Recent progress has been to get all 23 LED shop lights mounted above the future aisles of the layout, and to begin cutting out very large sheets of paper (one for each of the 14 main benchwork sections) for drawing the full-size HO track plans and benchwork girders and joists on them, in preparation for cutting and building the benchwork.

I haven't yet described for you my main layout design goals, nor the signature scenes in postwar Victorville that I plan to model, but this time I want to jump ahead and show you what the final layout is supposed to look like.  I'm going to use five nice drawings that my architect friend in Wisconsin, Jim Coady, has created for me using his SketchUp wizardry.

He took my large 1" = 16" scale drawings that I did in pencil and put them into SketchUp and added some benchwork under the upper deck (ignoring the lower deck for now).  Here is a top view of my basement with all the trackwork added in:

You can't see all the track details at this size, but it will do for giving the general shape of the layout and basement. 

The lower half of the image shows the main, scenicked peninsula, which has the long, straight tracks of Victorville on the right side of the curving backdrops, and the wye for turning steam helpers sticking out at lower right.  On the left side of the backdrops is the large cement plant scene.  On the right and left edges of the cement plant you will see two posts that hold up the house, with the post on the right hidden behind the curving backdrop.  (There is nothing in the black hole between the two backdrops.)

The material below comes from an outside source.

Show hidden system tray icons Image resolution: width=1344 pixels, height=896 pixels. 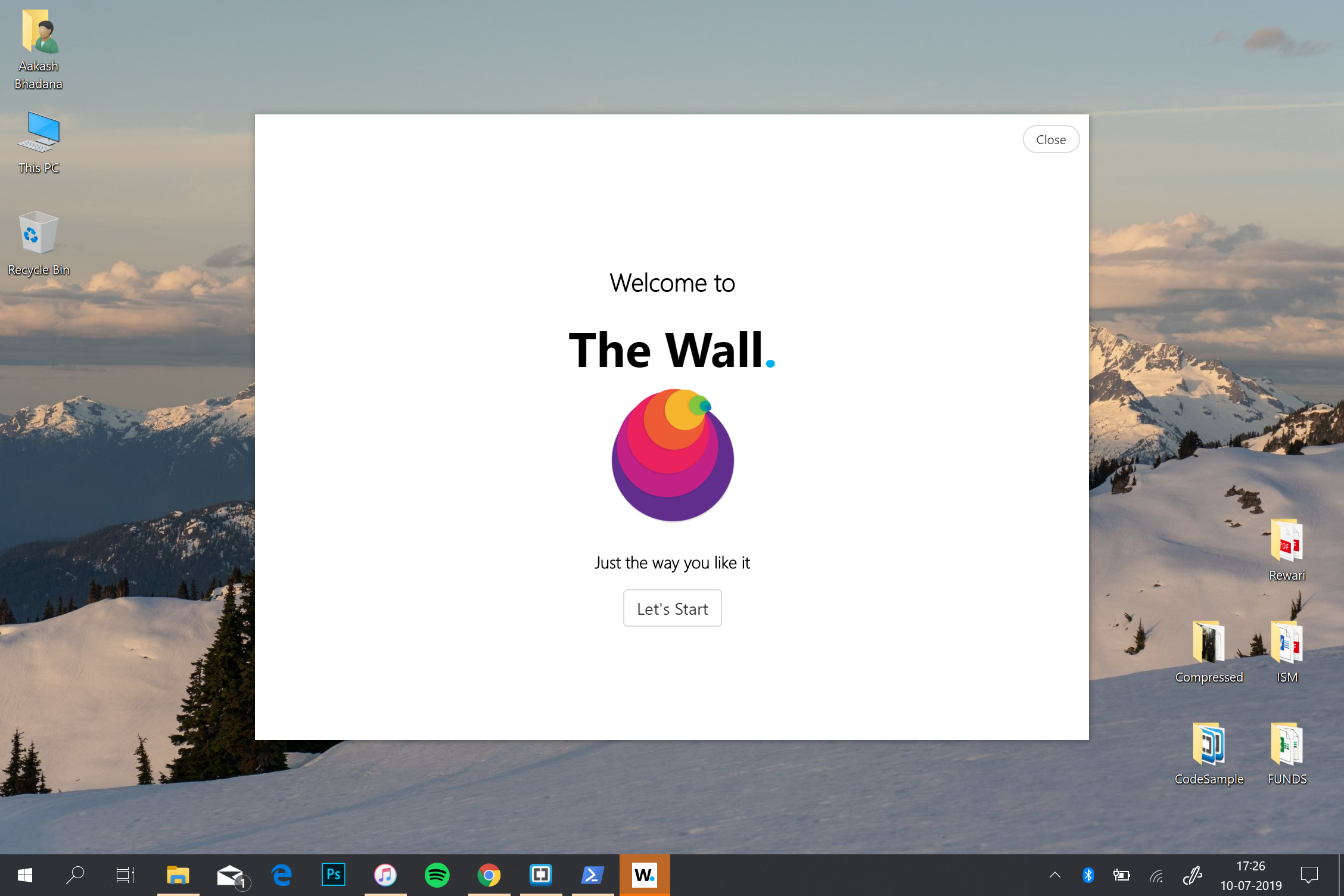point(1054,875)
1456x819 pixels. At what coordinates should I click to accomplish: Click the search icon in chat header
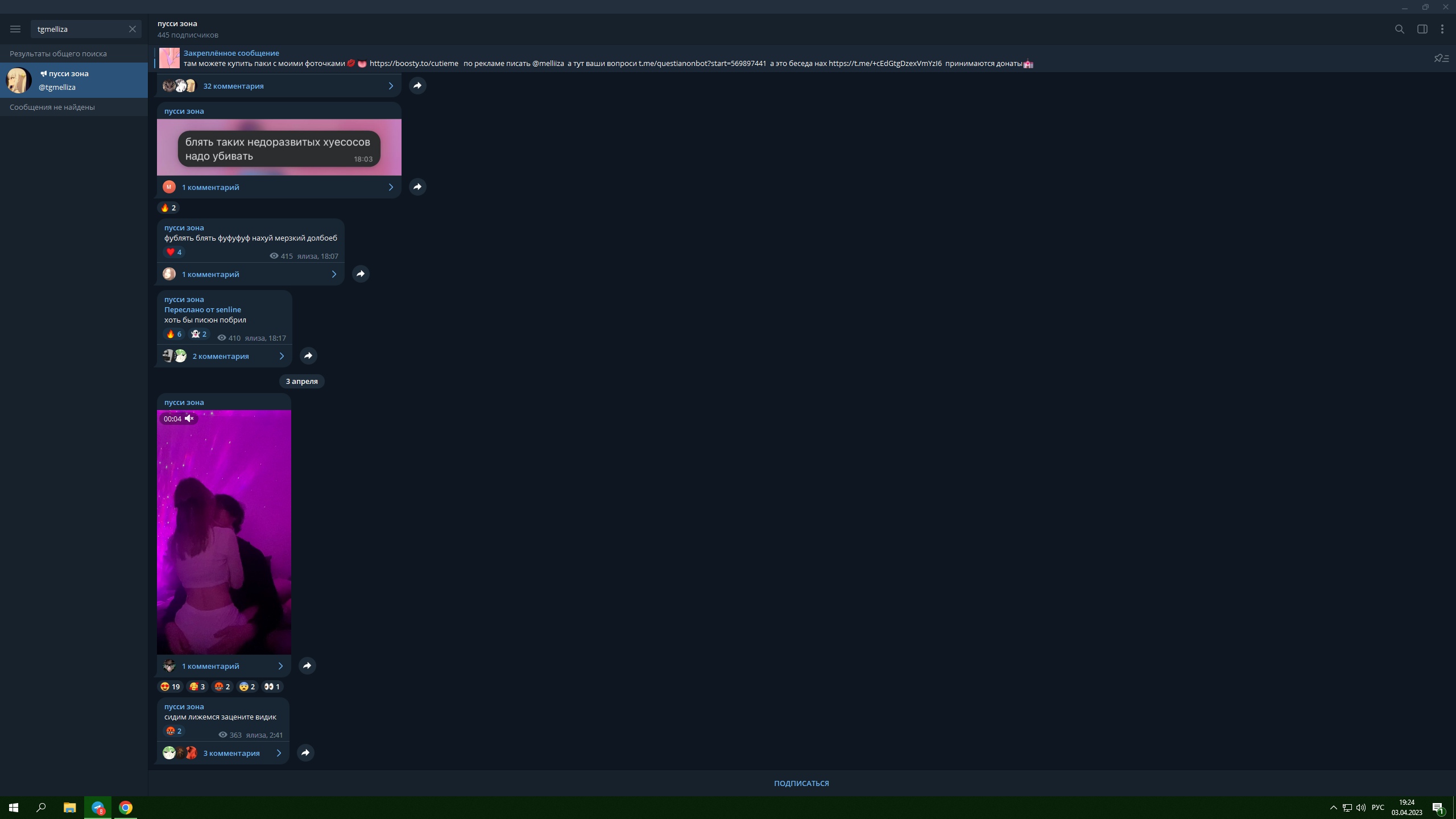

The scenes on the peninsula are quite deep and require pop-up scenery hatches on each side of the backdrops in the center of the peninsula for emergency reaching into the far sides of those scenes.

To the left of the cement plant and across the 36" aisle are the doors to a bathroom and a laundry room.  The aisle below the peninsula is not as wide as it looks, as there are bookcases along that wall, and more bookcases along the wall on the right.  The sliding door to the back yard is near the tail of wye (by the way, the wye can fold down when not being used).  There is also a treadmill along the right wall near the wye, so the space is not quite as open as it looks, but there is still quite a bit of aisle space in front of Victorville.

As we move up to the throat of the peninsula, we squeeze through the space between the built-in wall of cabinets in the center of the room and the wall on the right.  This is where the mainlines from Victorville head west through the rocky Upper Narrows, and the mainlines from the cement plant head east through the rocky Lower Narrows of the Mojave River (with the backdrop separating the two scenes).

Then the tracks enter the "staging room," which is the part of the basement above the center cabinets.  As you can see, the mainlines loop around there to form a double-track oval for running trains continuously when wanted.  But the proper way to operate is for the trains to exit the mainlines there and proceed into the 8-track stub-ended staging yard, which you see along the top walls of the staging room.

One last thing to point out is the stairway going upstairs at the left side of the basement, and the door to the garage at the bottom of the stairs.

On the drawing you see two red arrows marked View 1 and View 2.  Let's look at those two views of the layout as seen from the operator perspective.

In View 1 the operator is looking at the cement plant, with one post in front of the plant and the other hidden behind the curving backdrop:


In View 2 the operator is looking at the Victorville scene, with the wye behind him:

Now here are my favorite views of the layout, in 3D from up above:
This first view (above) shows the basement as seen from above the stairway, with the staging room on the left and the cement plant on the right.


This second view (above) shows the basement as seen from above the treadmill corner, with the long Victorville scene front and center.

That's all for now -- I hope you've enjoyed this first tour of my future layout.